Here's the text translated into English, keeping in mind it's an art piece description:
1.618 Breaths
"1.618 Breaths" isn't just a work to be looked at, but to be read, followed, and listened to/undertaken. It unfolds across four square canvases, which emphasize the constructive geometric forms of the golden spiral. This harmony and beauty of an ancient symbol become a metaphor for how appearance can be misleading. Here, the spiral transforms into a vortex. It's a movement that pushes and urges, tightening its grip on the observer who chooses to resonate in unison with the "1.618 Breaths" of the verses' rhythm, in an emotional or conceptual harmony.

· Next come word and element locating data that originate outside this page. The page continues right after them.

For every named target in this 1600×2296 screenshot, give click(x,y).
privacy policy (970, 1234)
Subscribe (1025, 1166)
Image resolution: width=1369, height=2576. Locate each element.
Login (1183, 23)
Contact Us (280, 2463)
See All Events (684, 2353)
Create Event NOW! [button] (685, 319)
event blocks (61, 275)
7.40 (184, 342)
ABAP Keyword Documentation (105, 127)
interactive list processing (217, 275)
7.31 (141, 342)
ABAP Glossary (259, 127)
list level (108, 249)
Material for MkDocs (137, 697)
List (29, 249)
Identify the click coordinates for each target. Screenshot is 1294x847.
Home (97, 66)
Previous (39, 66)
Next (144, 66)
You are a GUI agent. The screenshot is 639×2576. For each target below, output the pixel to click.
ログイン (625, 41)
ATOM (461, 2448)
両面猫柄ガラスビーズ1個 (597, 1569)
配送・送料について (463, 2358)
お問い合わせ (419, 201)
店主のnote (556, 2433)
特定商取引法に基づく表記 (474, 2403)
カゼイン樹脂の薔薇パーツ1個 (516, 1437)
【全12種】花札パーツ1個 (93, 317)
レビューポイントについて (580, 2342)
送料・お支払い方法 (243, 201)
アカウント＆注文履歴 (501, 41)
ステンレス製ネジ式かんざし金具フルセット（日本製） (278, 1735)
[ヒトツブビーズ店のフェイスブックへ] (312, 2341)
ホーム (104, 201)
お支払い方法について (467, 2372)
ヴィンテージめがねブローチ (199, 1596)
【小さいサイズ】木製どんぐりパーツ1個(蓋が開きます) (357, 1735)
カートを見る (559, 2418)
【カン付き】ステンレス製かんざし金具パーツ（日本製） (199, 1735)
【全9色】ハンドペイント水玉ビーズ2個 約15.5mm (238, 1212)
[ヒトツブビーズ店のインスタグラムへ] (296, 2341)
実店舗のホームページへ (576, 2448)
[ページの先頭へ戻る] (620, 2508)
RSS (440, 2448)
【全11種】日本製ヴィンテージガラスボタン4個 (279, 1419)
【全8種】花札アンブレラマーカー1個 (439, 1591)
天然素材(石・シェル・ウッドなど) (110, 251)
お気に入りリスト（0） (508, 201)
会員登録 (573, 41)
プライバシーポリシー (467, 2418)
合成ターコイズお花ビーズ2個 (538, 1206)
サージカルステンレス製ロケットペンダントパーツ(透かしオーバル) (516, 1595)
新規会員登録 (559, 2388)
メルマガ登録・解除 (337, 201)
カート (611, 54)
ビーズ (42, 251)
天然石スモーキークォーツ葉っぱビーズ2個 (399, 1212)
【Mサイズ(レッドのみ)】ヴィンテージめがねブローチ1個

The phrases unravel into verses that design the vortex, a volute of thought that coils in on itself, like anxiety silently growing until it explodes. This work is an act of self-preservation, a plea for oxygen.
In moments when anxiety overwhelms, the mind blurs and nothing seems comprehensible. This is mirrored in the work's verses, where the letters, in their new form, lose the coding that allows their meaning to be clearly deciphered, creating a visual disorientation that reflects inner bewilderment. The letters are close-set, black, textured, and dense, like the weight of thoughts compressed in the mind, pressing on the temples.
Just as in reality, there's initial chaos, then paralysis, then breathlessness. Every line is a confession. Every curve, a scar. Every white space, a silence that weighs like a held-back scream. "I CANNOT" is the verse that opens the narration. Then, slowly, something shifts. Breath returns: short, long, interrupted. The possibility of moving forward, of proceeding through fullness and emptiness, returns. "BEYOND ME" is the epilogue. It's an invitation from the artist to draw closer, not to stop, to move further, towards the final conclusion. What truly remains after the vertigo, after the darkness, after the silence: one's own reflection in a black mirror.
"1.618 Breaths" is a work that narrates descent, disorientation, and the fight against the invisible, but also the ascent—a darkness that can dissipate.